Exploring RISC-V (IV): Design a Multi-Cycle Processor (control unit)
Overview
The control unit computes the control signals based on the op (Instr[6:0]), funct3 (Instr[14:12]), and funct7[5] (Instr[30]) fields of the instruction.
Figure below shows the entire multi-cycle processor with the contorl unit attatched to the datapath.
Control Unit Design
The control unit consists of a Main FSM, ALU Decoder, and a Instruction Decoder as shown below.
- The ALU Decoder produces ALUCtl based on
ALUOp,funct3andfunct7[5].
For example:
| ALUOp | funct3 | {op[5], funct7[5]} | ALUCtl | Instruction |
|---|---|---|---|---|
| 00 | xxx | xx | 000 (add) | lw, sw |
| 01 | xxx | xx | 001 (substract) | beq |
| 10 | 000 | 00, 01, 10 | 000 (add) | add |
| 10 | 000 | 11 | 001 (substract) | sub |
| 10 | 010 | xx | 101 (set less than) | slt |
| 10 | 111 | xx | 010 (and) | and |
-
Instruction Decoder combinationally produces the
ImmSrcselect signal based on the opcode and then theImm Extendwill extend the immediate accroding toImmSrc. -
The Main FSM produce a sequence of control signals on the appropriate clock cycles.
We design the Main FSM as a Moore machine so that the outputs are only a function of the current state.- To keep the following state transition diagrams readable, only the relevant control signals are listed.

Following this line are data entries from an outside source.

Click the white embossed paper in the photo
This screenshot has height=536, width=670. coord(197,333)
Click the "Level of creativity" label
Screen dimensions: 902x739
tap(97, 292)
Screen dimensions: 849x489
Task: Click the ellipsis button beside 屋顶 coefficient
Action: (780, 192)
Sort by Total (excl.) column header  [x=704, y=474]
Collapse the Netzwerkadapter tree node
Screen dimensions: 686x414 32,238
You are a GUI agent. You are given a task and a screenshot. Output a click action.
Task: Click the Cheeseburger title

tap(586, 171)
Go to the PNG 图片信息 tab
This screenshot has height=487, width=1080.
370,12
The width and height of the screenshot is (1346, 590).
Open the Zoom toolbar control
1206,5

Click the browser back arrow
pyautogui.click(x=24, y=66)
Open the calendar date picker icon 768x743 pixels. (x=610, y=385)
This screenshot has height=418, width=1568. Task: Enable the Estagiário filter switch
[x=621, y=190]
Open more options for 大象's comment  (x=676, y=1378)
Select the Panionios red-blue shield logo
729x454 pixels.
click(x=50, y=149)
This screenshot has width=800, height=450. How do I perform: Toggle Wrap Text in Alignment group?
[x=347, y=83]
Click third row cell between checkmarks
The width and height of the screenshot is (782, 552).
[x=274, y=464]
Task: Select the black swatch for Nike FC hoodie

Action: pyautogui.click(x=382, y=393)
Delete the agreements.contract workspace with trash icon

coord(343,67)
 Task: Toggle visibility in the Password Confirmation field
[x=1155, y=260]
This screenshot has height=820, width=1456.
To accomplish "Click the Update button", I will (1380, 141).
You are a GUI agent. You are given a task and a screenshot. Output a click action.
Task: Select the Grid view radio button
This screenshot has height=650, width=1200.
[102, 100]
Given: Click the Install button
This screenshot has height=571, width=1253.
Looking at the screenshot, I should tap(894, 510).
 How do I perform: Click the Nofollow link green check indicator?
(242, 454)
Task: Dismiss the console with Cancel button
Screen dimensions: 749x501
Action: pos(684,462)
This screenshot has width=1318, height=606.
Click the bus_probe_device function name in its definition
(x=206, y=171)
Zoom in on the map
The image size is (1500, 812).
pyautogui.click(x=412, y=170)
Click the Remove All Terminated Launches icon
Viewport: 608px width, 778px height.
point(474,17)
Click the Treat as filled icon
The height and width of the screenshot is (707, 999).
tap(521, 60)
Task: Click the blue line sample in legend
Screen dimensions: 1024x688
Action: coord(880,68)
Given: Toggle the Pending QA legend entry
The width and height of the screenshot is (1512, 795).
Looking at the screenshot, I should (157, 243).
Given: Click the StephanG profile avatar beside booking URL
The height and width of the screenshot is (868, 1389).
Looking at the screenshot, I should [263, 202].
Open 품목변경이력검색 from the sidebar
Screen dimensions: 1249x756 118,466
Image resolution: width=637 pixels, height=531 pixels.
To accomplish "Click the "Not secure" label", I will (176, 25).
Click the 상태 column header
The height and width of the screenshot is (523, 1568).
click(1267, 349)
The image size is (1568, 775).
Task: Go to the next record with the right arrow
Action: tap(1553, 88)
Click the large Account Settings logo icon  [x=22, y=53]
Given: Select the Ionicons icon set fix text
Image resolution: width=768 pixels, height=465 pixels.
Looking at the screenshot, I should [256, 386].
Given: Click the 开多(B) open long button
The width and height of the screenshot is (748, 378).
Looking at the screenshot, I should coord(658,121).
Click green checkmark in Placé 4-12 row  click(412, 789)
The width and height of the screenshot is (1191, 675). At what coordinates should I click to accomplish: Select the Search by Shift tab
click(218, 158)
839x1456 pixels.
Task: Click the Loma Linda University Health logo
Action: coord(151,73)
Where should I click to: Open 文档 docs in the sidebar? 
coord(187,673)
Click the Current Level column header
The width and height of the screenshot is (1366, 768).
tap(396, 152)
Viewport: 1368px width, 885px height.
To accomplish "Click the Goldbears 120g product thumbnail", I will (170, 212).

Multiplexer select signals are listed only when their value matters; otherwise, they are don’t care.
- Enable signals (
RegWrite,MemWrite,IRWrite,PCUpdate, andBranch) are listed only when they are asserted; otherwise, they are 0.
Next we will focus on the FSM.
lw
The necessary states of instruction lw are listed below:
The data path is shown HERE
- Let’s start with S0, in this state, the processor fetch instruction from memory at the address held in the program counter (PC). To read this instr, set
AdrSrcto 0. - The second step S1 is to read the register file and decode the instructions. The processor read the source register and puts the values into nanoarchitecture registers.
- The third step S2 for
lwis to calculate the memory address. The ALU adds the base address and the offset. At the end of this state, the ALU result is stored in the ALUOut register. - The memory read S3 state sends the calculated address to the memory by sending ALUOut to the address port of the memory. Here set
ResultSrcto 00 andAdrSrcto 1. - The last step for
lwis writing the content back to the reegister file S4, here setResultSrcto 01 and assertRegwrite.
sw
Only one more state S5 is needed to add to support sw.
This state write the content of source register into memory address rs1 + imm.
The data path is shown HERE
R-Type
The data path is shown HERE
- After the decode state S1, R-type ALU instructions proceed to the Exe R-Type state S6, which performs the desired ALU computation.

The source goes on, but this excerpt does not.